Fear and anger are two human emotions. We cannot legislate them out of existence. We can’t laugh them out of existence. We can’t banish them, in ourselves or in others. They are so much, much easier than love and vulnerability.

Love is a human emotion, but it is also a discipline. And it is a discipline of inclusion. It will do us no good, help us in no way in our evolution as a species and in our cultures, to despise and ridicule those who are expressing fear and anger when confronting the changes in their world. Such feelings are rarely expressed gracefully. It is so, so easy to respond so the ugliness of that expression with disgust, and a return of the fear and anger.

In that sense, hatred while also being a human emotion, is also a discipline. It’s just such an easier discipline than love. It is the discipline of exclusion. It is an attempt to control. It often comes from a sense of powerlessness.

Our species is violent. People are fundamentally self-centered. I am beginning to know that without the sort of despair it engendered in me in previous phases of my life. To accept these realities of the human condition is not, in my mind, to become complacent, but to move toward positive change from a more centered and grounded place.

And so, I think we make a fundamental and destructive mistake when, in the effort to improve ourselves and to repudiate the violences of the past and present, we say to people with whom we do not agree, “You should not have a voice; you do not deserve it”. This is really an attempt to excise part of our shared humanity. It does not work. And we so often double down when we simultaneously (often subconsciously) attach unassailable virtue to the arguments of people with whom we do agree.

I repudiate with everything in me the racism expressed by Donald Trump. The eagerness with which some of his supporters have taken up the overt and aggressive expression of that racism terrifies me. But if the response by those of us who oppose him is to judge and laugh at his supporters and wish we could vote them all off the island, we will be digging our own political graves.

We must attempt to understand, to hear. Everyone deserves a voice, even if that creates an incredibly ungainly and messy and sometimes unworkable system.

When I attempt to put my rage in a box and throw it away, that is an act of violence, the only result of which is to toxify and twist and magnify that rage.

I am not suggesting that racism be coddled or not challenged. Challenge it! White people have to challenge it with consistency and energy, and persistence.
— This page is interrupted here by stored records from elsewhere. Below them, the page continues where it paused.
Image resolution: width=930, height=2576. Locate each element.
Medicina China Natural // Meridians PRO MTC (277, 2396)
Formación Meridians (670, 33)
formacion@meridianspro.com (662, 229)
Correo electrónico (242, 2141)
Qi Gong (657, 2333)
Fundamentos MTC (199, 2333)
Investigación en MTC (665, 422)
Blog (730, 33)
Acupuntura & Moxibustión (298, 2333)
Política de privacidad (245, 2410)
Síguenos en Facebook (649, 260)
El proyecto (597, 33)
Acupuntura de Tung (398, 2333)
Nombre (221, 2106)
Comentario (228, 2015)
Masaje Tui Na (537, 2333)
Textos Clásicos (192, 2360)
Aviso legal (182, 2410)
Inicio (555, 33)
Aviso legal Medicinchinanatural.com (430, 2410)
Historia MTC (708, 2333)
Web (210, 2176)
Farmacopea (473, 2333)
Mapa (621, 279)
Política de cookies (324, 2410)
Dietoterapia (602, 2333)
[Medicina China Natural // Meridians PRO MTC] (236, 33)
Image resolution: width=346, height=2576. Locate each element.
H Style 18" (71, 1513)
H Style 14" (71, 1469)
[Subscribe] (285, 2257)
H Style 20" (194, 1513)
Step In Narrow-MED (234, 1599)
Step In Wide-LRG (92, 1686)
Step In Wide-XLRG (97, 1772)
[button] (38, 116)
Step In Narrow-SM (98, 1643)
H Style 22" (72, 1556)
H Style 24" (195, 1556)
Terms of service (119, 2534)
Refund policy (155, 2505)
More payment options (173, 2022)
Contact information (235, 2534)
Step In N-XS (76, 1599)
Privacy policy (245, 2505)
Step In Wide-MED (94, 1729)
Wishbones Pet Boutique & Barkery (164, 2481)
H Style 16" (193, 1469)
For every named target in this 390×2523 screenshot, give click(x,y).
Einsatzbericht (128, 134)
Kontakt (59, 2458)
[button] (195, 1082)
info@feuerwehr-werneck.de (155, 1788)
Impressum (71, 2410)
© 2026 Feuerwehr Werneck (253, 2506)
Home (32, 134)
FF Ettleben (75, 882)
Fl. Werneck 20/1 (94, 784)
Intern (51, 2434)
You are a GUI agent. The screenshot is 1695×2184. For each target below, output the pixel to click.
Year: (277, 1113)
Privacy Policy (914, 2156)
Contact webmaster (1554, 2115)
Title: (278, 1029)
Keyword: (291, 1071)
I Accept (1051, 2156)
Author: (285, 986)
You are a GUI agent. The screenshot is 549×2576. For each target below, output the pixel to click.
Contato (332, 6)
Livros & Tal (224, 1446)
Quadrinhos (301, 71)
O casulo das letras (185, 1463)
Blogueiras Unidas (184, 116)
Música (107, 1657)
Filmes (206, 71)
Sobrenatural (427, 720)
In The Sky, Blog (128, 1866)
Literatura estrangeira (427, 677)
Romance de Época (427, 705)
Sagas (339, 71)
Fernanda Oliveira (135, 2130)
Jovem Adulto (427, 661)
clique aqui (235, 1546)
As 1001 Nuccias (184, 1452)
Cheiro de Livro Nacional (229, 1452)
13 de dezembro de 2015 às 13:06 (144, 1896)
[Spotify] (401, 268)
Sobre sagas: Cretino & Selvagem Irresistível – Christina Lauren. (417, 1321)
Similarly, I expect my feminist-ally male friends to challenge sexism, and to be willing to listen to me when I challenge them.

But do not make a virtue out of your beliefs and priorities to the extent that you find yourself dehumanizing anyone who disagrees with you, that all you can see is their stupidity or blindness. Do not assume that other people hold different priorities from malice or some sort of debased character.

Believe passionately. Live your values. But mock and degrade other people at your peril. Doing so will bite you in your ass.